Derek Lee Ragin (born June 17, 1958) is an American countertenor.

==Early life==
Derek Ragin was born in West Point, New York and grew up in Newark, New Jersey. He began his formal voice training with the Newark Boys Chorus, and studied as a piano and music education major at the Oberlin Conservatory of Music. While at Oberlin, he also took secondary voice lessons with Richard Anderson, and began his operatic career at Oberlin in Benjamin Britten's A Midsummer Night's Dream as Oberon. After leaving Oberlin, Ragin worked with singer Max van Egmond for a summer session at BPI and went to Europe to pursue his career in Baroque opera.

==Career==
Ragin gained fame by winning the 1983 Purcell-Britten Prize for Concert Singers in England, the Prix Spécial du Jury du Grand Prix Lyrique de Monte Carlo in 1988, and First Prize at the 35th ARD International Music Competition in Munich in 1986.

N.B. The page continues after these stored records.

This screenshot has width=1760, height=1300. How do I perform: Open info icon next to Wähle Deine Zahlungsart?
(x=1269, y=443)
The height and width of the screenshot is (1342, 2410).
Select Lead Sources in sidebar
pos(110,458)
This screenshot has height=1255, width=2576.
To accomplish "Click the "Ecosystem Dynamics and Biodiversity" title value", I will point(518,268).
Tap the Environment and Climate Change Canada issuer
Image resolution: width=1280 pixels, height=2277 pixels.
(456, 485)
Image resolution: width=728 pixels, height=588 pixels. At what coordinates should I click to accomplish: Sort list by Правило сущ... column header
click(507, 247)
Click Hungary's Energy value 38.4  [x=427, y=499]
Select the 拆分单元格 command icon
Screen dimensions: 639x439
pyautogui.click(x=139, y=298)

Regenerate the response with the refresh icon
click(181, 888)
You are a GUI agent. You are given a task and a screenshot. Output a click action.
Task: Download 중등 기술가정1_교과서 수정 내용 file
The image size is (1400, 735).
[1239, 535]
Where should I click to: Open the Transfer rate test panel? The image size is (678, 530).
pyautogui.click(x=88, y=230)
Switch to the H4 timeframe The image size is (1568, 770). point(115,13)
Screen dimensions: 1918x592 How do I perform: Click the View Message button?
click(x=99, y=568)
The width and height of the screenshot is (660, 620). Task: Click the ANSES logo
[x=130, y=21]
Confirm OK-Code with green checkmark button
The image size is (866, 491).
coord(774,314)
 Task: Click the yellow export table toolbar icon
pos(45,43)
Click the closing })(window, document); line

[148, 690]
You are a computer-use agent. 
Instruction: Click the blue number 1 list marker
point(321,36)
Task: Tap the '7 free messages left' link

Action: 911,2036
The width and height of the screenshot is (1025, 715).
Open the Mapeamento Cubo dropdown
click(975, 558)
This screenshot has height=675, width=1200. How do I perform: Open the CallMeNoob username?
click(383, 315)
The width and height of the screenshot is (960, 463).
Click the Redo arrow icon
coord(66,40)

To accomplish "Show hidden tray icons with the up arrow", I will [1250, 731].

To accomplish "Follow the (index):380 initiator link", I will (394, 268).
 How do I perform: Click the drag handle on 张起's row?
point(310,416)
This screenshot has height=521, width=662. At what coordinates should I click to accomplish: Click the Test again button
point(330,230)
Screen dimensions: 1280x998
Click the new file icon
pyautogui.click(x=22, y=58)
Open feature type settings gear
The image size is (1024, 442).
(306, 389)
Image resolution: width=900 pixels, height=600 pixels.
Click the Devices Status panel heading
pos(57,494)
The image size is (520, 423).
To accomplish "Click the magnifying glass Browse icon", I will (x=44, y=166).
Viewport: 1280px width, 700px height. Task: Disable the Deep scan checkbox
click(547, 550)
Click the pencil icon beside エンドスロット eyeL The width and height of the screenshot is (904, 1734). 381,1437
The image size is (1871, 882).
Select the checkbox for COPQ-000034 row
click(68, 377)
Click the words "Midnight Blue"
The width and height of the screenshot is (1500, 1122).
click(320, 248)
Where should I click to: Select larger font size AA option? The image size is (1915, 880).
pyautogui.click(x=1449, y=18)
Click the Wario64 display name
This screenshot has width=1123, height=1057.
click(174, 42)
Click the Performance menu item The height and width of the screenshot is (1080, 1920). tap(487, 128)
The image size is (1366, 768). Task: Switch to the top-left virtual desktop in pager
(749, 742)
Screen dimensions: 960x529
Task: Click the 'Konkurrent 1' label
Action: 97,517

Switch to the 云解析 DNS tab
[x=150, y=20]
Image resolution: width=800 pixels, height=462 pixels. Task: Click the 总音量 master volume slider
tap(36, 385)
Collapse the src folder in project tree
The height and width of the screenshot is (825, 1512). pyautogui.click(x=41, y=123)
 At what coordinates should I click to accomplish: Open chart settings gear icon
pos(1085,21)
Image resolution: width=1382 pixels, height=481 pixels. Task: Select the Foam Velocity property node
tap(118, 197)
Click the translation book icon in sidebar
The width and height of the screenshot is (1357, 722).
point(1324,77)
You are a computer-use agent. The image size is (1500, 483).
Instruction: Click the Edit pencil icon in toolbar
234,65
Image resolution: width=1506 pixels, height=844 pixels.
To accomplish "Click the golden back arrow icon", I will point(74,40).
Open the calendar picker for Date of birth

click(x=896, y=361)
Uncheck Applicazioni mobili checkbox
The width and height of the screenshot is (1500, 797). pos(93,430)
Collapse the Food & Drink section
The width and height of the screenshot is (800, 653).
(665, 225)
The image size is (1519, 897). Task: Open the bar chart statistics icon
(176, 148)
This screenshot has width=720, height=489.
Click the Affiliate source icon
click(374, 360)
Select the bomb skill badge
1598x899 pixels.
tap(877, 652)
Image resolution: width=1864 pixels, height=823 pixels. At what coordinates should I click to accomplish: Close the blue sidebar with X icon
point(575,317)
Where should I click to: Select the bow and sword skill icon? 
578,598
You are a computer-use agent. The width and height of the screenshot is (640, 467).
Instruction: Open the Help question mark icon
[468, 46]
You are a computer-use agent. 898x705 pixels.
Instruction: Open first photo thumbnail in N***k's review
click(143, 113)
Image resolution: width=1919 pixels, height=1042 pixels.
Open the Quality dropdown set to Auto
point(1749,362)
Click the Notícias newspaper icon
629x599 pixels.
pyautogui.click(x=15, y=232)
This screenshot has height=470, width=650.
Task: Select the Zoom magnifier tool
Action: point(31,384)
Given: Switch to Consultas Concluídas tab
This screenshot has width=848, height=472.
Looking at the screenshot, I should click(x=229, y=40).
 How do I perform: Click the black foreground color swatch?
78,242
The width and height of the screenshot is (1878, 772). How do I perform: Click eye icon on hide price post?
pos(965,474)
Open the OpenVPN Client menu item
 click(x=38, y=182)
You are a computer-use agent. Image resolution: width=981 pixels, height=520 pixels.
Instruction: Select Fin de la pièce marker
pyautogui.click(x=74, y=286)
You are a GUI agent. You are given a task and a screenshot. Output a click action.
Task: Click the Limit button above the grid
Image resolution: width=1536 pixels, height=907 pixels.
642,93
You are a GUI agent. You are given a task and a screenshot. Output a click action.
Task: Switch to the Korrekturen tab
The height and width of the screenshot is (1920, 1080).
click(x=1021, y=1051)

He had made his London recital debut at Wigmore Hall in 1984. He also sang Joe in the 1986 Crucible Theatre Sheffield production of Carmen Jones. This was followed by a debut at the Metropolitan Opera in 1988 in George Frideric Handel's Giulio Cesare, a recital at the Metropolitan Museum of Art in 1991, and a performance at the Salzburg Festival in Christoph Willibald Gluck's Orfeo ed Euridice with the Monteverdi Choir and Orchestra in 1990.

In 1991, he released a disc of spirituals entitled Ev'ry Time I Feel the Spirit (recorded with Moses Hogan and his New World Ensemble).

His recording of Leonard Bernstein's Chichester Psalms and the world premiere of the composer's Missa Brevis with the Atlanta Symphony Orchestra and Robert Shaw won a Grammy Award, and his recording of Giulio Cesare with Concerto Köln received a Gramophone Award in 1992.

For the soundtrack of the 1994 film Farinelli, his voice was electronically blended with that of soprano Ewa Malas-Godlewska to recreate the famous castrato's voice. He also recorded extensively for the Telarc, Philips, EMI, Erato and Capriccio labels, including Italian lute songs, G.F. Handel cantatas.

Shortly after his Salzburg performance of Orfeo ed Euridice, he sang the role of Orfeo on the Philips recording of the opera with Sylvia McNair as Euridice and Sir John Eliot Gardiner conducting the English Baroque Soloists and the Monteverdi Choir. Farinelli, the film about the 18th century castrato won the Golden Globe Award for Best Foreign Film in 1995, and the soundtrack won the Golden Record award the following year in Cannes.